#### EXERCISE:
Please count the lines in the entries below that contain the string "width", treating uppercase and lowercase as different, and give only the number.

# start of INFORMATION SHOWN

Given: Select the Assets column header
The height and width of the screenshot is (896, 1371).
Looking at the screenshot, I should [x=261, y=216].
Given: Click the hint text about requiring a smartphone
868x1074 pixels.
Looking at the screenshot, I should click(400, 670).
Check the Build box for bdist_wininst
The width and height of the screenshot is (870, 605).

# end of INFORMATION SHOWN

#### FULL OUTPUT:
2